I concilia plebis prendono anche il nome di tributa, in quanto dal 471 la plebe era solita riunirsi e votare ordinata in tribù. Si pensa che prima di allora i plebei fossero stati per un determinato periodo di tempo ordinati nelle assemblee curiatim. Questo tipo di organizzazione avrebbe, in un certo senso, agevolato i patrizi che, tramite i plebei poveri loro dipendenti, avevano tentato di influenzare dall’interno le decisioni e sabotare le decisioni più importanti dell’azione politica.

Per questo motivo, successivamente, venne formalizzata una nuova disciplina di elezione dei tribuni, ottenendo che questa avvenisse da allora in poi in assemblee alle quali i plebei partecipassero ordinati sulla base delle tribù territoriali a cui erano iscritti.

In questo modo, il potere di scelta venne attribuito ai tribules, intesi come quei plebei che, per essere iscritti alle tribù, dovevano avervi la sede e il fondo e godevano, dunque, di una autosufficienza economica e di una autonomia politica reale. Veniva cos’ a crearsi una nuova aristocrazia, non più patrizia, caratterizzata dell’affermarsi di numerose elites plebee, che tolse, in un certo senso, alle assemblee plebee, quella carica democratica che da sempre le aveva contraddistinte.

La capacità di convocare i concilia, nonostante i cambiamenti strutturali che avvennero all’interno della plebe stessa, restò ai tribuni e agli edili plebei. Un’unica eccezione avvenne quando questi furono presieduti dal pontifex maximus. La natura delle deliberazioni adottate nei concili plebei era ben diversa da quella delle decisioni prese dal popolo nel suo momento comiziale.

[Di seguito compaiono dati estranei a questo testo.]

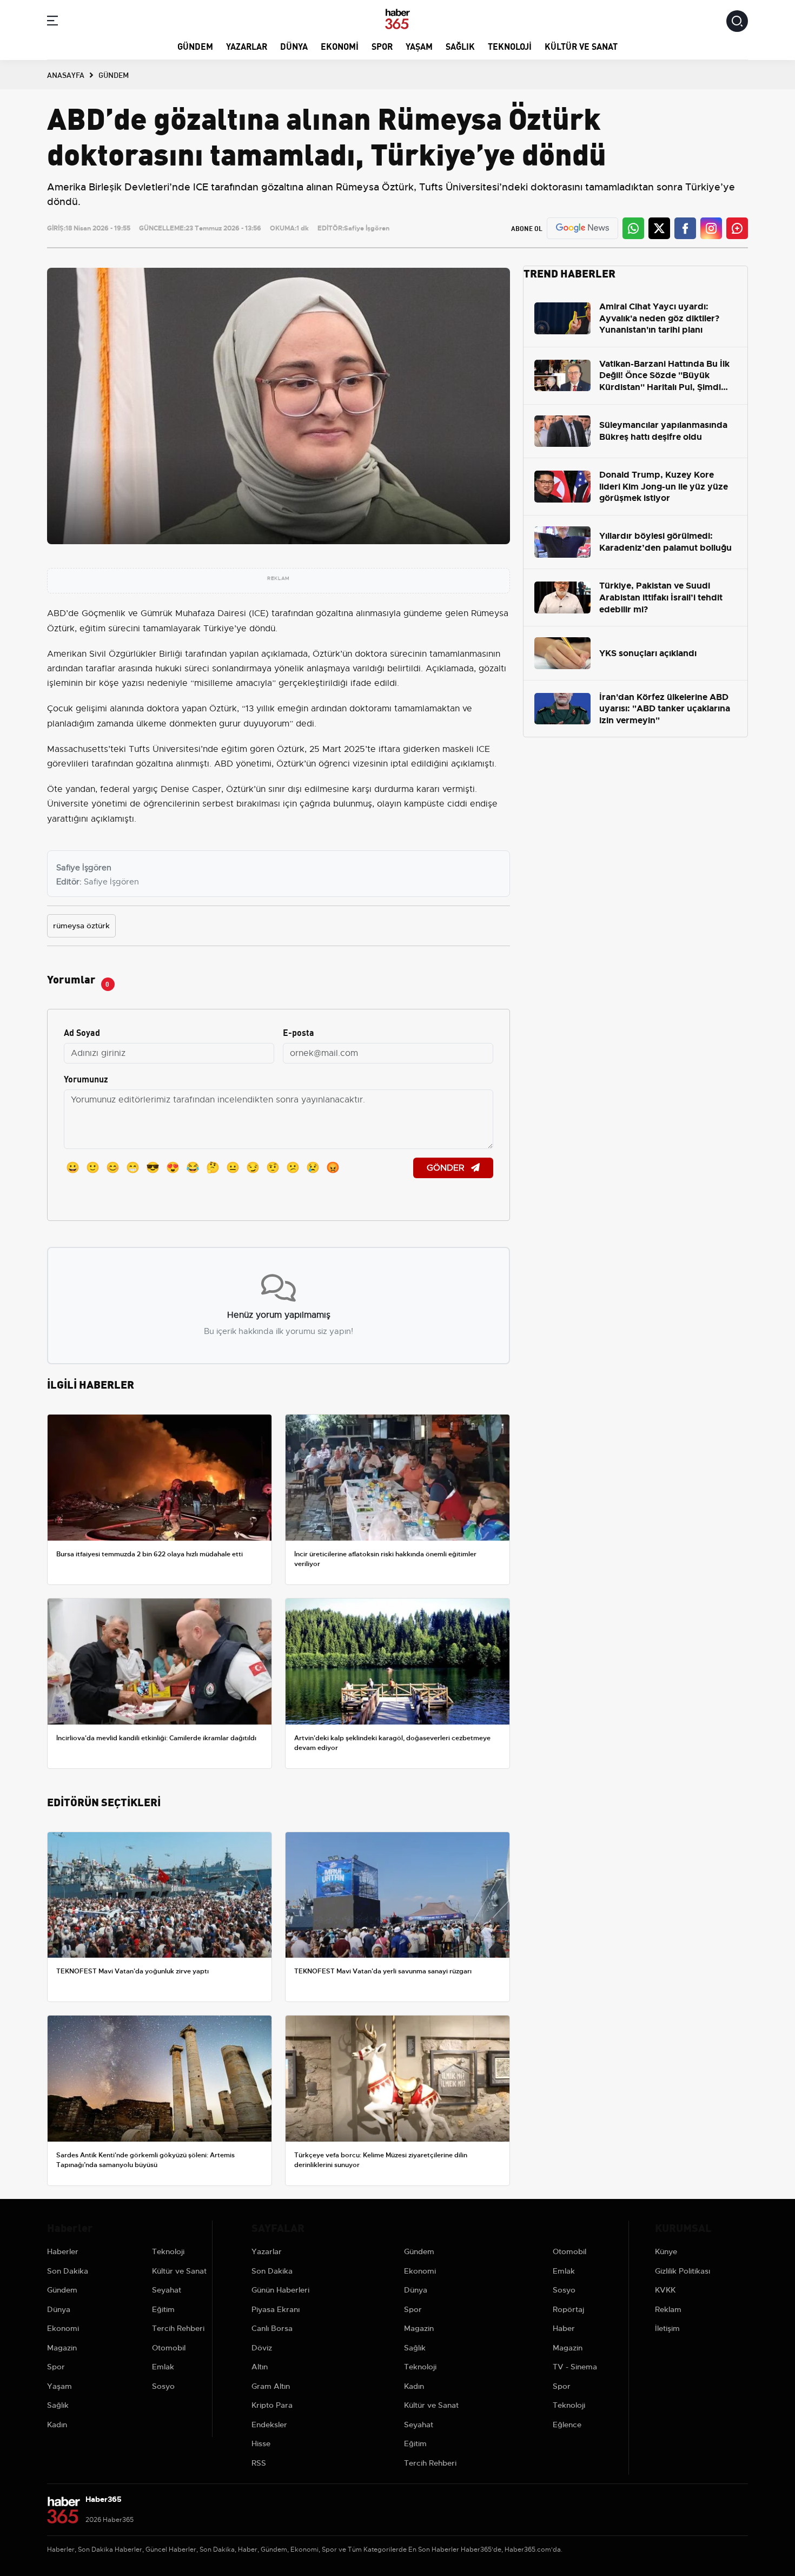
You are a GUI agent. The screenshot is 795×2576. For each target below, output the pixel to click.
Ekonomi (340, 45)
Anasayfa (65, 74)
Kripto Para (272, 2405)
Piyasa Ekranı (275, 2309)
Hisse (260, 2443)
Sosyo (163, 2386)
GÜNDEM (113, 74)
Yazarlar (246, 45)
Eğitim (163, 2309)
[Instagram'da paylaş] (711, 228)
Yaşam (419, 45)
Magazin (62, 2348)
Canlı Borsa (272, 2328)
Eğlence (567, 2424)
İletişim (667, 2328)
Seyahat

Il populus, infatti, aveva il potere di iubere, di ordinare e le sue decisioni vincolavano tutti. La plebe, invece, poteva solo stabilire ma non vincolare. Solo successivamente, nella tarda repubblica, essi assunsero un carattere legislativo. Alle origini, dunque, i plebiscita erano privi di una qualsiasi efficacia giuridica, di ogni valore legale per l’intera comunità. La loro autorità, dunque, manteneva soltanto una valenza politica.

Con la legge Publilia, secondo tanti,le deliberazioni conciliari hanno assunto un valore vincolante per l’intero popolo; secondo altri, invece, il fatto che dopo l’approvazione, dovessero essere sottoposte all’auctoritas dei patres, farebbe perdere loro questo carattere vincolante. Pare, inoltre, che l’auctoritas preventiva dei patres fosse necessaria per i plebisciti almeno per tutto il III secolo.

C’è poi chi nega autorevolmente che l’auctoritas patrum sia mai stata necessaria per i plebisciti e congettura che la legge Publilia abbia equiparato questi ultimi non alle leggi centuriate ma alle rogazioni magistratuali.

Il provvedimento del 339 avrebbe fatto si che i plebei potessero esigere che le deliberazioni prese nei propri concili fossero sottoposte all’approvazione dei comizi centuriati, dai magistrati titolari dello ius agendi cum populo e trasformate, di conseguenza, in vere e proprie leggi.

Successivamente, gran parte della produzione normativa corrente si trasferì nei concilia plebis. Questo per una serie di svariate motivazioni:

– Per la loro semplicità nel convocarsi e deliberare

– Per i crescenti impegni militari dei consoli

– Per la mancanza di grossi ostacoli religiosi

I concilia plebis assunsero così una funzione legislativa, in ambito privatistico, processuale, i cui istituti furono, di conseguenza, aggiornati e riformati. Per quanto riguarda le funzioni elettorali, i concili continuarono naturalmente ad eleggere i tribuni e gli edili plebei; inoltre, una certa competenza giurisdizionale fu loro attribuita in materia criminale per i giudizi promossi dai magistrati plebei per crimini passibili di multae dictio.